Categorized | National News

Clash Over Bahamas’ UN Vote

United People’s Movement Leader and Marco City MP Greg Moss has sounded off on the government for its vote at the most recent United Nations General Meeting.

Mr. Moss in a statement through his recently founded party said they condemn the affirmative vote of The Bahamas at the United Nations General Assembly on the 19th of December to support the appointment of an independent expert on protection against violence and discrimination based on sexual orientation and gender identity.

Professor Vitit Muntarbhorn was appointed as the independent expert for the resolution.

Mr. Moss added that Professor Muntarbhorn is an ally to the International Lesbian Gay, Bisexual Trans and Intersex Association (ILGA) and is not an independent expert.

He added that the actions of the PLP government in supporting the appointment of the professor is an affront to the Christian values and culture of the Bahamian people and their sound rejection of the gay rights agenda in the June 2016 referendum.

Vehemently refuting this position was noted LGBTI activist Erin Greene who said that his thinking doesn’t necessarily represent that of the wider Bahamas.

“I think it’s erroneous to presume that the majority of Bahamian people agree with his position, I think significant progress has been made, I think Bahamian’s don’t generally agree with their positions.

“I think if Bahamians understood the mechanism or it was clearly explained to them they would support it as they don’t generally support violence against any Bahamians, and certainly LGBTI Bahamians,” Ms. Greene said.

Ms. Greene went on to acknowledge the government’s efforts in the recognition of international human rights, referring to their stances over the years as “LGBTI Neutral” adding that more could be done on the Homefront as far as legislation is concerned.

“I want to express not gratitude but acknowledge that our government continues to support international human rights protocol and I encourage them to do the same with domestic legislation.

“It’s unfortunate that these group of Bahamian pastors are unwilling to acknowledge that these LGBTI Bahamians are also citizens and are forced to live in a country rife with systemic and institutionalized homophobia,” Ms. Greene said.

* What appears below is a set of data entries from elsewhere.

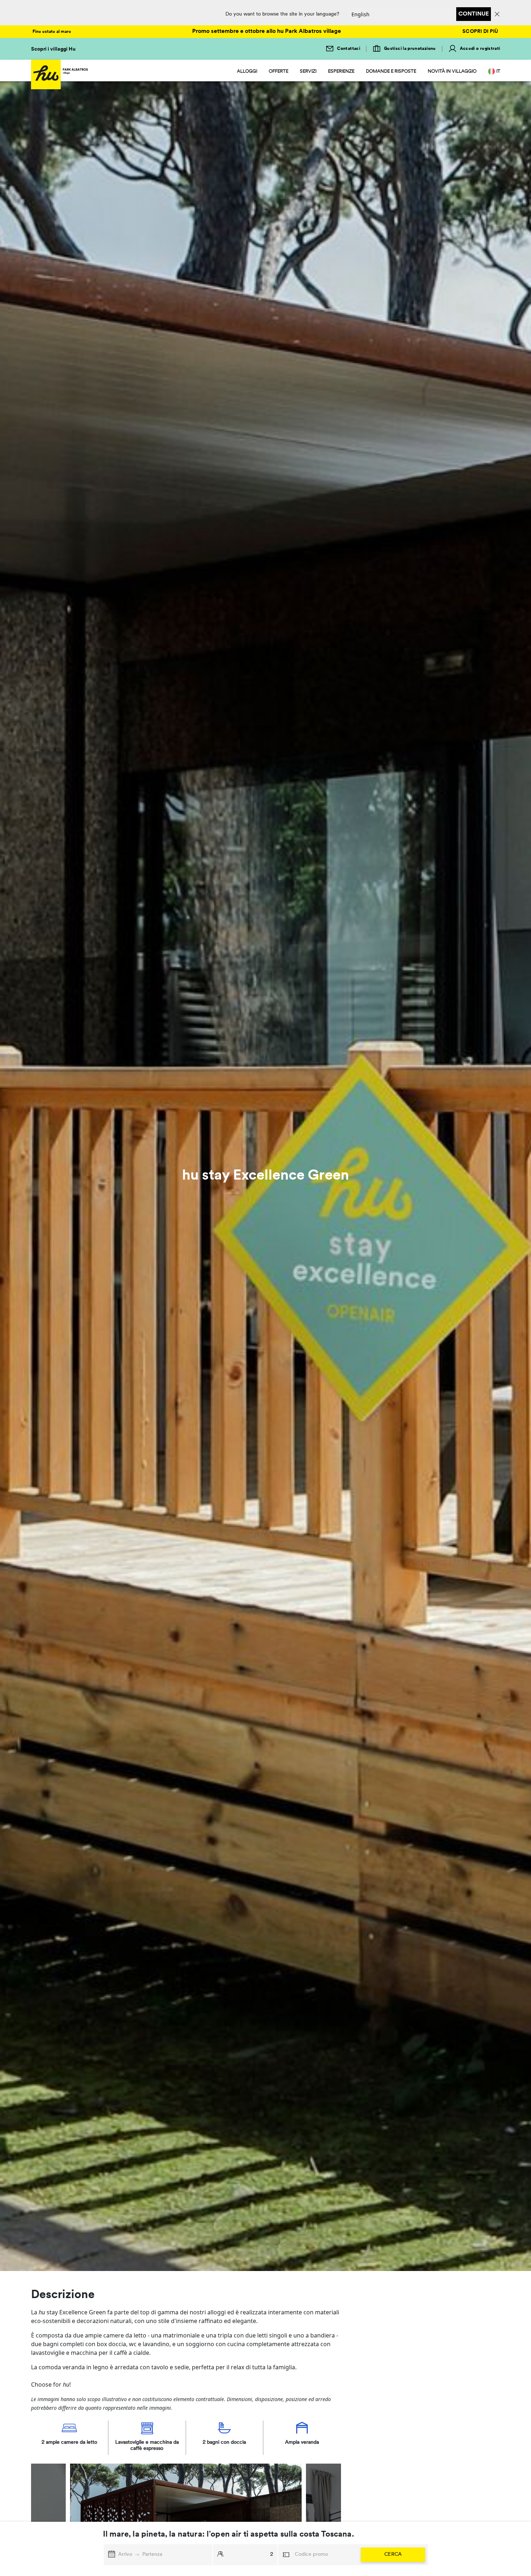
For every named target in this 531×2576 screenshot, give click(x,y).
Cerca (393, 2554)
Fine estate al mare (52, 32)
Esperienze (341, 71)
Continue (473, 14)
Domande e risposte (391, 71)
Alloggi (247, 71)
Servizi (308, 71)
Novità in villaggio (452, 71)
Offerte (278, 71)
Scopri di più (480, 31)
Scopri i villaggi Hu (53, 49)
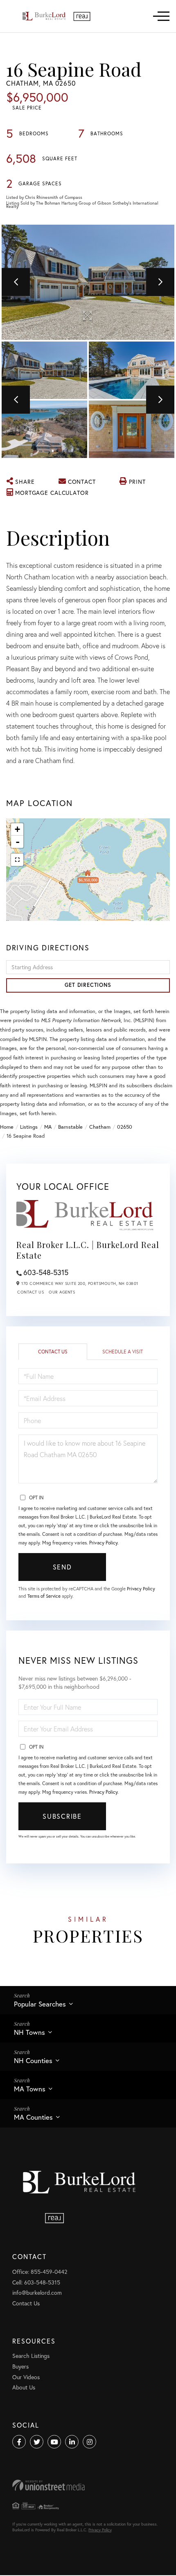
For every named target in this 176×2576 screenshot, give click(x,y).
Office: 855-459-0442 (39, 2271)
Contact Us (30, 1292)
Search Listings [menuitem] (31, 2356)
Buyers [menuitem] (20, 2366)
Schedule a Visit (122, 1351)
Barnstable (70, 1126)
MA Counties (33, 2117)
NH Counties (33, 2060)
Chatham (100, 1126)
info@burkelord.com (37, 2292)
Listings (29, 1126)
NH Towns (29, 2032)
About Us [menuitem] (23, 2387)
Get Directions (88, 985)
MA (48, 1126)
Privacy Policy (103, 1543)
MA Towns (29, 2088)
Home (7, 1126)
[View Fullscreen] (17, 860)
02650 (124, 1126)
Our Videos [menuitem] (26, 2377)
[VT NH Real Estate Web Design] (88, 2485)
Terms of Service (44, 1596)
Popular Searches (40, 2004)
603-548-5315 (45, 1272)
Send (62, 1566)
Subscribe (62, 1816)
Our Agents (62, 1292)
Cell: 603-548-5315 (36, 2282)
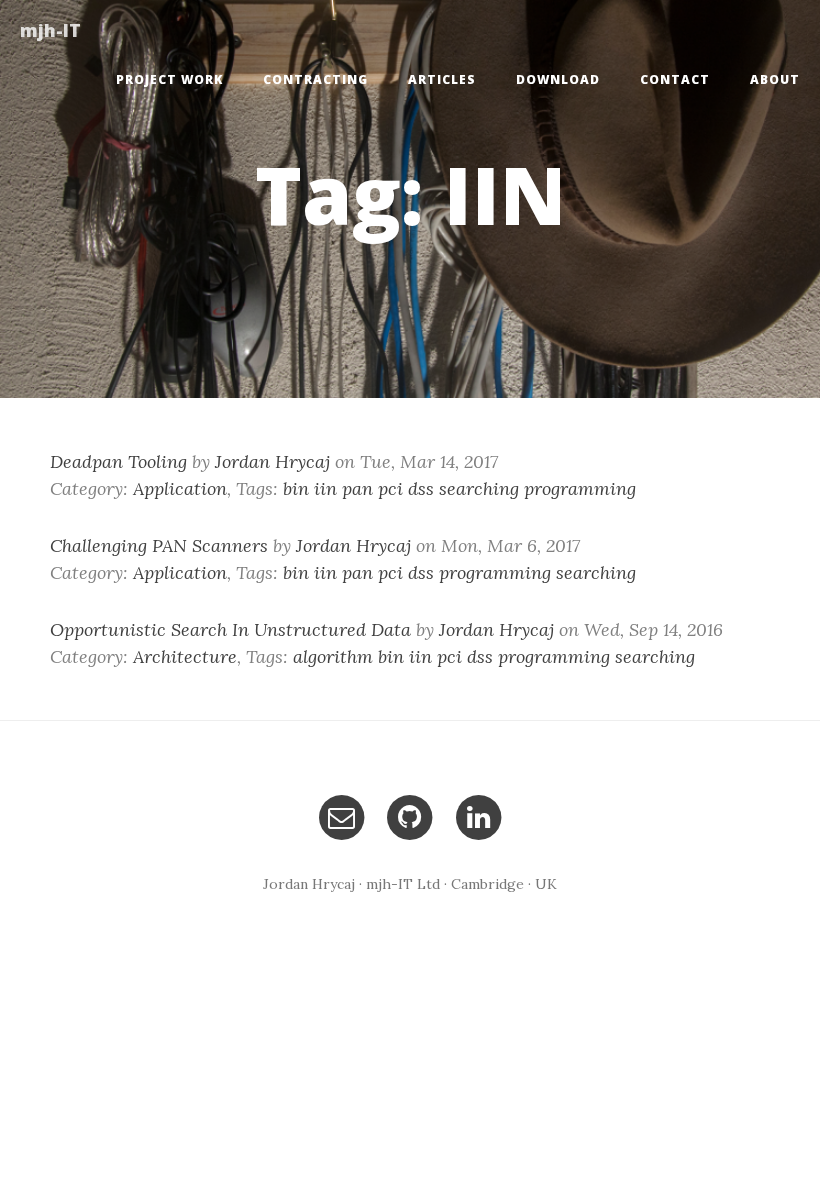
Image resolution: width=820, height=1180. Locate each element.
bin (296, 488)
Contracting (315, 79)
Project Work (169, 79)
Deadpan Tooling (118, 461)
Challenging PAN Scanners (159, 545)
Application (180, 488)
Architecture (185, 656)
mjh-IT (50, 30)
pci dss (406, 488)
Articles (442, 79)
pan (357, 488)
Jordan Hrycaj (272, 461)
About (775, 79)
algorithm (333, 656)
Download (558, 79)
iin (325, 488)
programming (580, 488)
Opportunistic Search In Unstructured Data (230, 629)
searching (479, 488)
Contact (675, 79)
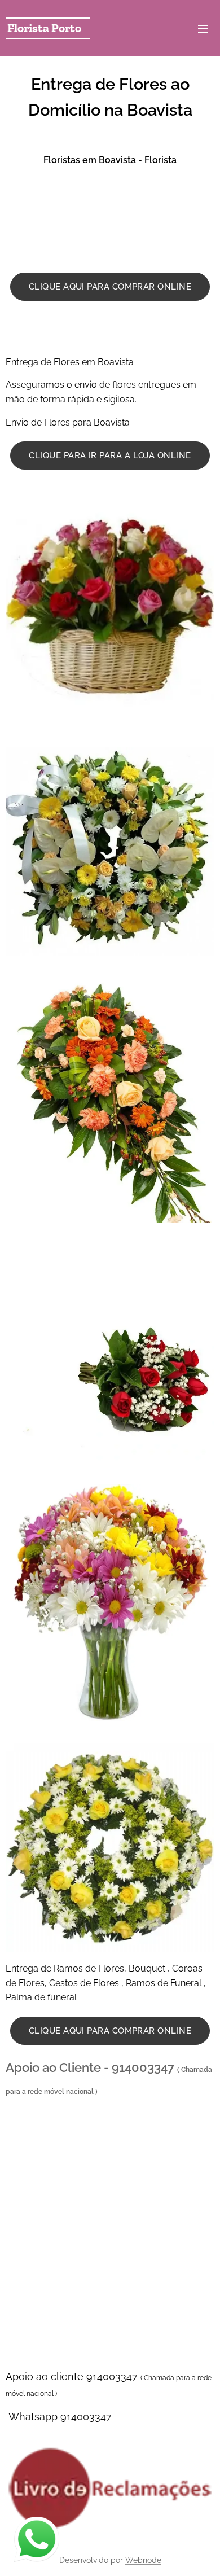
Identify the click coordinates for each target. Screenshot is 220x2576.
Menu (203, 28)
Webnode (143, 2560)
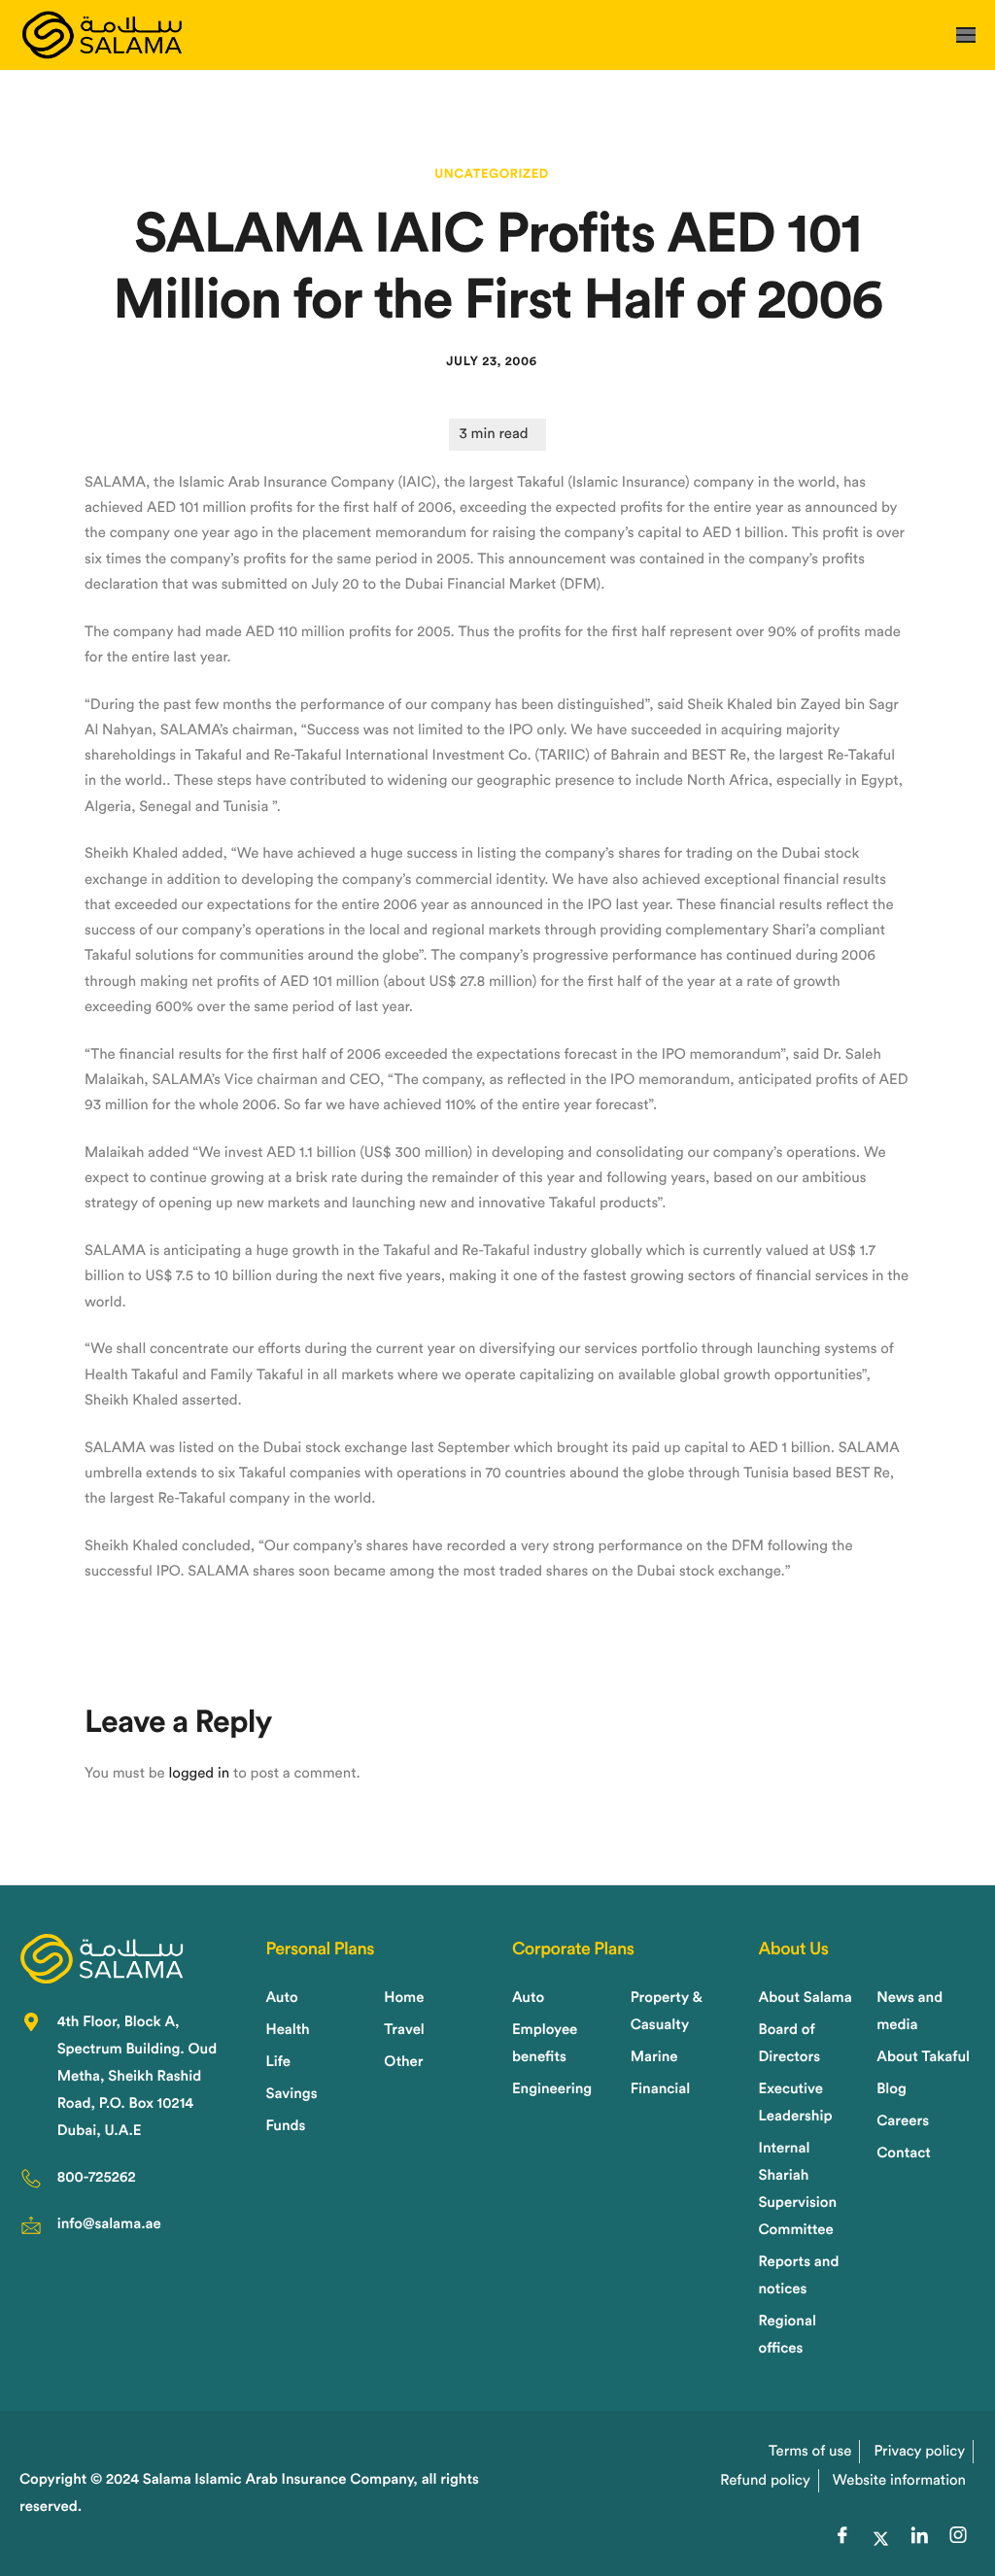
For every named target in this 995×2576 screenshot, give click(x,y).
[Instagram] (958, 2539)
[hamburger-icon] (966, 35)
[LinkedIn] (919, 2539)
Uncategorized (491, 174)
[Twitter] (880, 2539)
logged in (199, 1773)
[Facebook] (842, 2539)
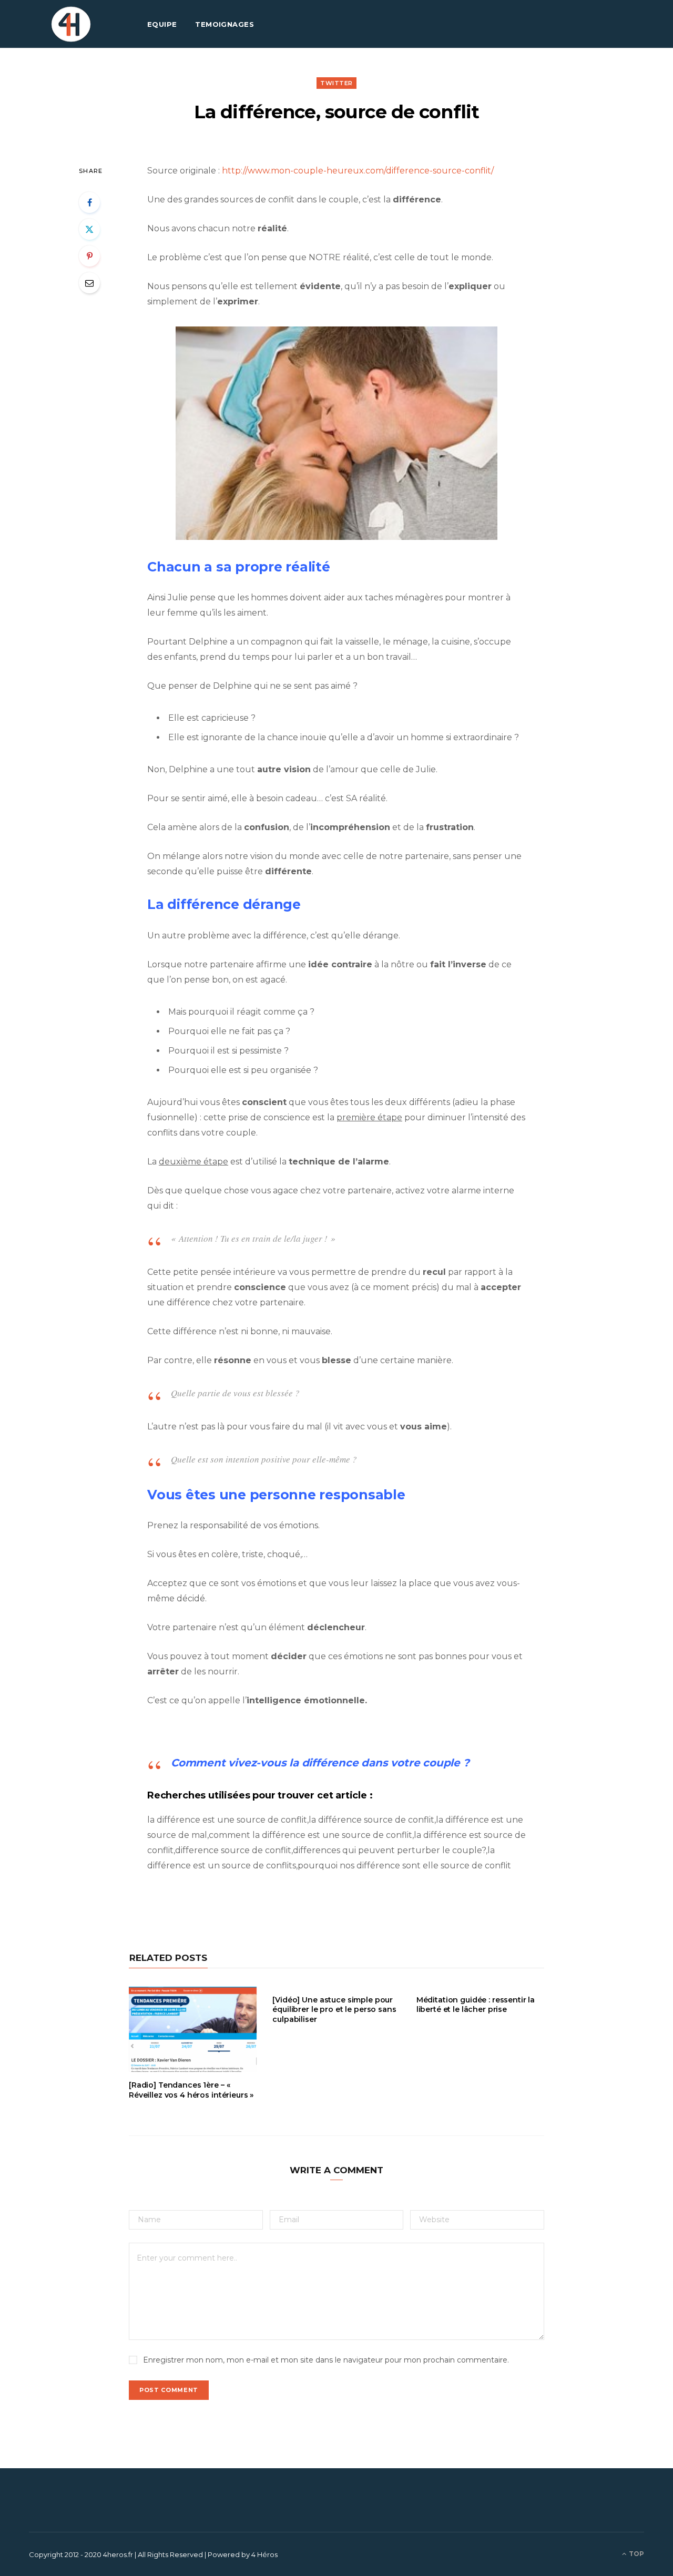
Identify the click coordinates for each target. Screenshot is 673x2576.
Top (635, 2554)
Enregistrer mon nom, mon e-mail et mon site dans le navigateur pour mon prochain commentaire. (326, 2360)
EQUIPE (162, 24)
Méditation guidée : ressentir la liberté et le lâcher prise (475, 2005)
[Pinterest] (89, 256)
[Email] (89, 282)
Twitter (336, 83)
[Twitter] (89, 229)
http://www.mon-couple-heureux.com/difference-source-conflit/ (358, 171)
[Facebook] (89, 202)
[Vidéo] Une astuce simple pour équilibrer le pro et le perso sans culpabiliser (334, 2010)
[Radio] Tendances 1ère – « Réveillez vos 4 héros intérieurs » (191, 2090)
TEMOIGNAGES (224, 24)
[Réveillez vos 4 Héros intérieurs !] (71, 24)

Local pastors previously raised concerns over the position of the Bahamas’ UN vote, Pastors Cedric Moss, Alfred Stewart, and Lyall Bethel, in a letter to Foreign Affairs and Immigration Minister Fred Mitchell, said while they denounced cruelty against all persons, they were concerned that the words “violence” and “discrimination” were being distorted to mean any view that does not support the lesbian, gay, bi-sexual and transgender community.